Stated problem.
Copy out everything in the listing below from the line containing "The image size is (1233, 952)." down to the line containing "Select the May 1970 to January 1973 period", keeping both of those lines.

Listing.
┌──
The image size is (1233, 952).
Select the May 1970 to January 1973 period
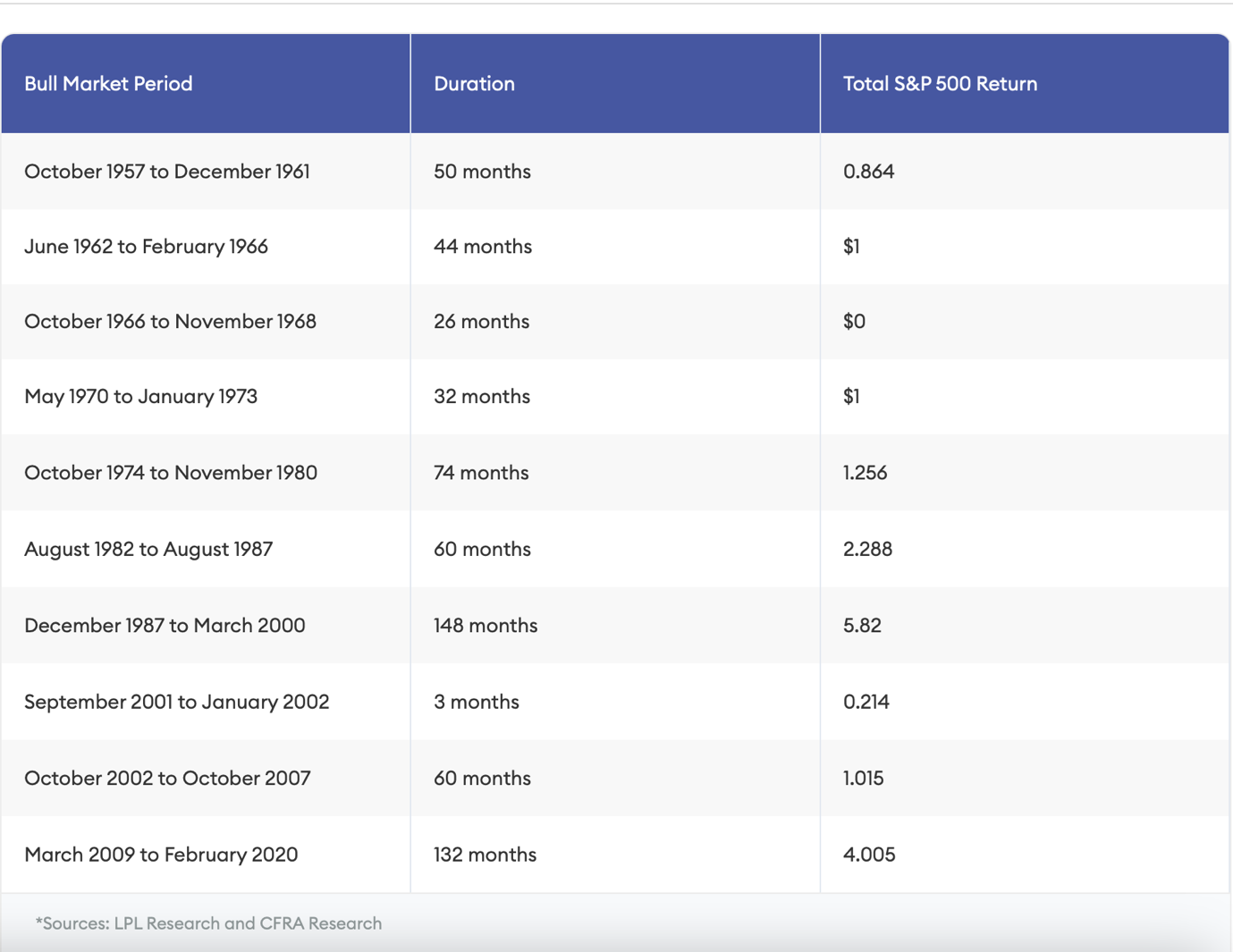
└──
┌──
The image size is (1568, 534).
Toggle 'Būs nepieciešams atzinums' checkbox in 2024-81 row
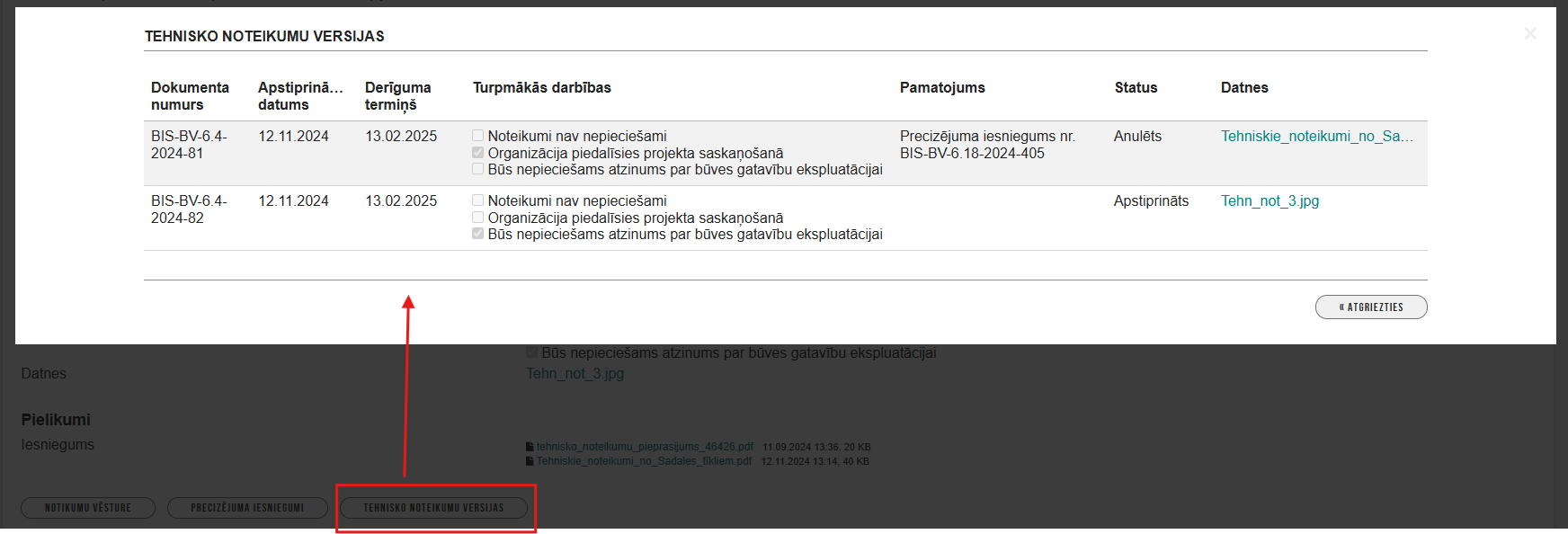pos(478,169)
└──
Answer for the task.
The image size is (1233, 952).
Select the May 1970 to January 1973 period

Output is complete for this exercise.